Definition: A continuous random variable may assume any numerical value in an interval or collection of intervals. Experimental outcomes based on measurement such as time, weight, distance, and temperature can be described by continuous random variables.

Example: Arrival time. Econ 215 start at 2:00 PM; Assuming that the students can get access to the classroom starting from 1:50 PM to 2 PM, the arrival time of any student in the class is between 0 and 10 mn. The student arrival time is zero if he/she enters the classroom at exactly 1:50, and 10 mn if he/she enters the classroom at exactly 2PM. So, the random variable X assumes values between 0 and 10.

5.3.3 The Normal Distribution

Of all the resources I have looked at, the following link provides a very good presentation of the Normal Distribution topic. So, consider this material as part of your notes: http://www.mathsisfun.com/data/standard-normal-distribution.html

The following link provides a short history of the normal distribution:

http://onlinestatbook.com/2/normal_distribution/history_normal.html

Sources: Introduction to the Practice of Statistics, Sixth Edition, by Moore, McCabe, and Craig, Publisher: W. H. Freeman. (p.258-270)

http://www.stat.yale.edu/Courses/1997-98/101/ranvar.htm

5.4 Expected Value and Variance

5.4.1 Expected Value

Assume we have the following series of numbers denoted $X = x_1, x_2, ...x_k$ :

$x_1$	$x_2$	$x_3$	$x_4$	$x_5$	$x_6$
$-2$	$-2$	$-2$	$3$	$4$	$4$

What is the mean value $\bar X$ ?

$\bar X =$

Another way of computing the same mean is:

$\bar X =$

This is called the weighted mean. The weights are:

Now, assume a game in which you pay $\$2$ to participate. The game consists of tossing a die. If the die falls on 1, 2, or 3, you lose your $\$2$ . If the die falls on 4, you win $\$5$ ; and you win $\$6$ if the die falls on 5, or 6. Construct the probability model of the random variable X, winning (by winning, we mean net gain here).

Compute the weighted mean of winning:

Note 1: the weighted mean is called Expected Value (in the context of probability model). Its formula is:

$\mu = E(X) = \bar X = \sum_i p_ix_i$

Note 2: Like the average number of children does not have to be a whole number, the expected value of a random number does not have to be a value the random variable can assume.
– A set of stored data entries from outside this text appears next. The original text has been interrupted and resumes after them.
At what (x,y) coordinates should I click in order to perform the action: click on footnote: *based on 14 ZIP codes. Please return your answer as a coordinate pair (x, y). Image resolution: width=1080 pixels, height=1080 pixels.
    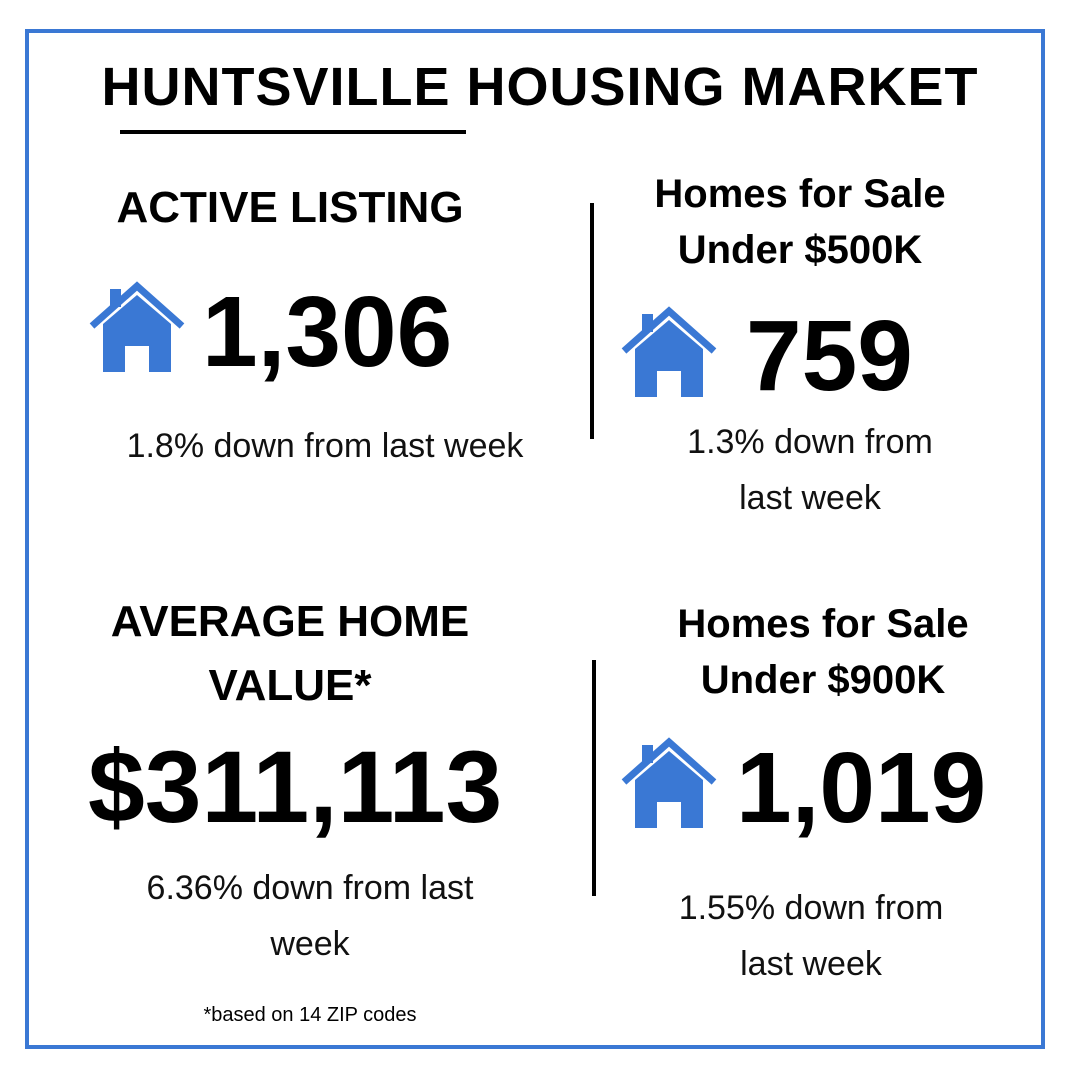
    Looking at the image, I should click on (310, 1015).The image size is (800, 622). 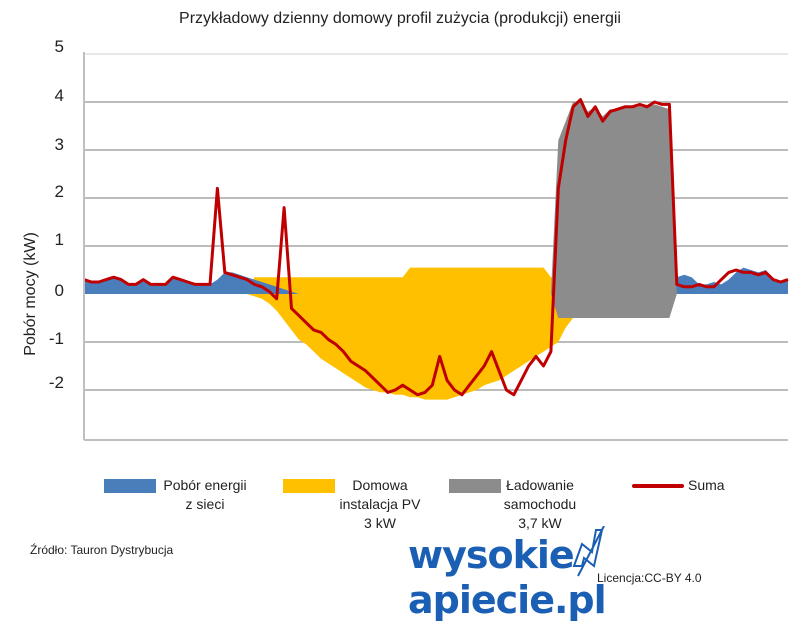 What do you see at coordinates (130, 486) in the screenshot?
I see `legend-swatch-grid-import` at bounding box center [130, 486].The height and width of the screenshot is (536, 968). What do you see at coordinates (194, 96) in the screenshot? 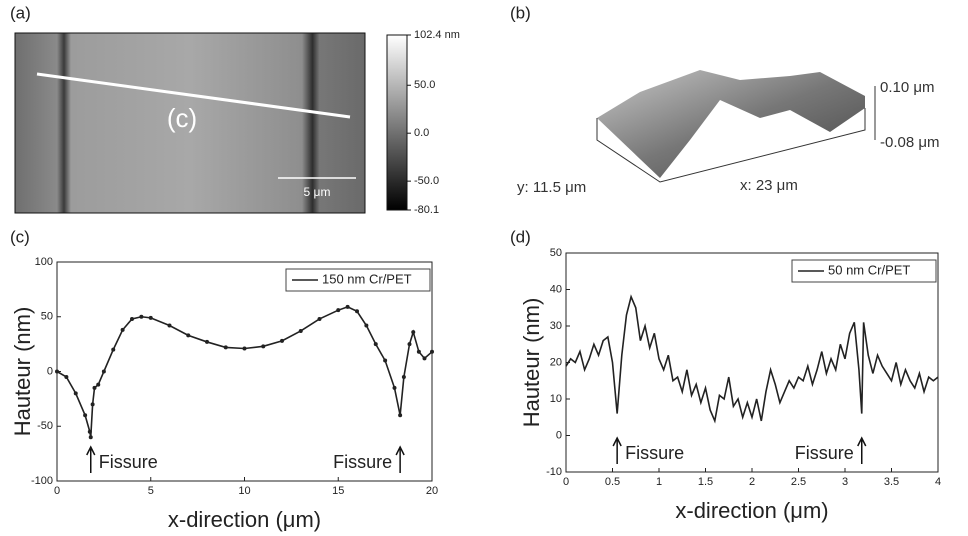
I see `profile-line` at bounding box center [194, 96].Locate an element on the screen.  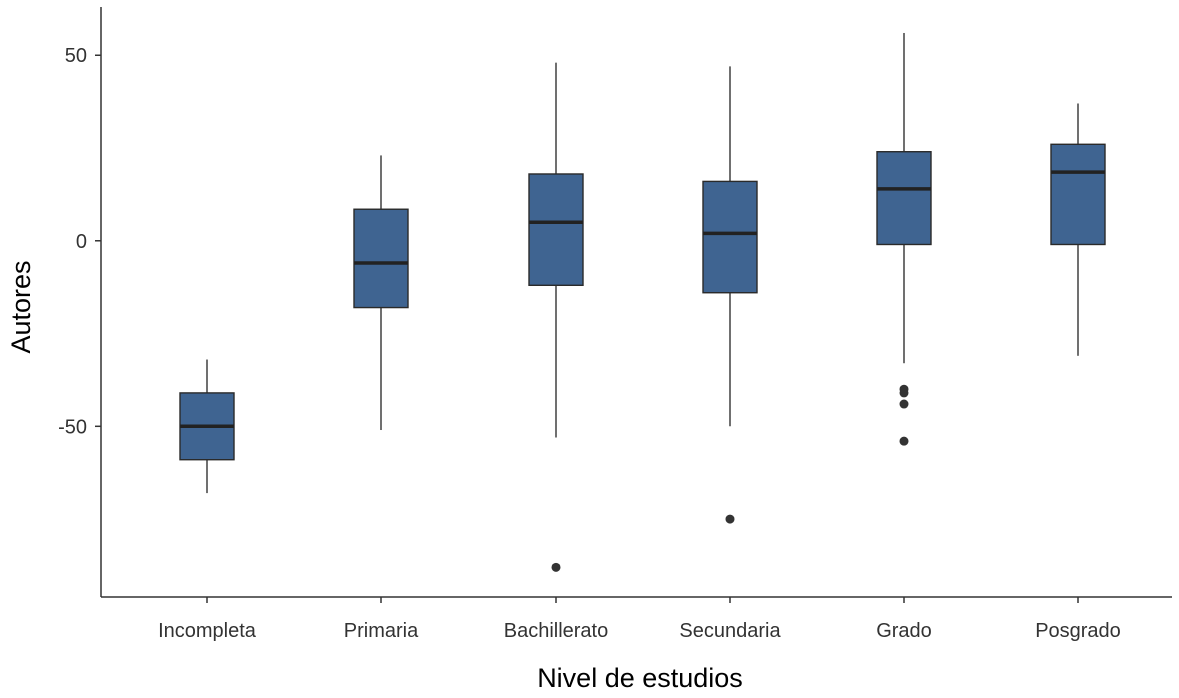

Example: The probability distribution for damage claims paid by Newton Automobile Insurance Company on collision insurance follows (for any given client):

Payment ($), or $X = x_i$	Probability, or $P(X = x_i)$	$x_iP(X = x_i)$	Net receipt by policy holder $Y = y_i$	$y_iP(Y = y_i$
0	0.85
500	0.04
1000	0.04
3000	0.03
5000	0.02
8000	0.01
10000	0.01
Totals	1

Use the expected collision payment to determine the collision insurance premium that would enable the company to break even.
The insurance company charges an annual rate of $520 for collision coverage. What is the expected value of the collision policy for a policy holder? Why does this policy holder purchase a collision policy with this expected value?

5.4.2 Variance

The variance is by definition a measure of dispersion or spreadness. The variance of a random variable $X$ is given by the formula:

$\sigma^2 = \sum_i p_i (x_i - \mu)^2$ where $p_i$ is the probability of observing $x_i$

Example: Compute the variance of the insurance example above:

Payment ($), or $X = x_i$	Probability, or $P(X = x_i)$	$x_iP(X = x_i)$	$(x_i-\mu)^2$
0	0.85
500	0.04
1000	0.04
3000	0.03
5000	0.02
8000	0.01
1000	0.01
Totals	1	$\mu = 430$	–

There is a simpler formula for the variance: $\sigma^2 = \sum_i p_i x_i^2 - \mu^2$

Practice: use the $\sigma^2 = \sum_i p_i x_i^2 - \mu^2$ formula to recover the answer found above, i.e. the answer on the table.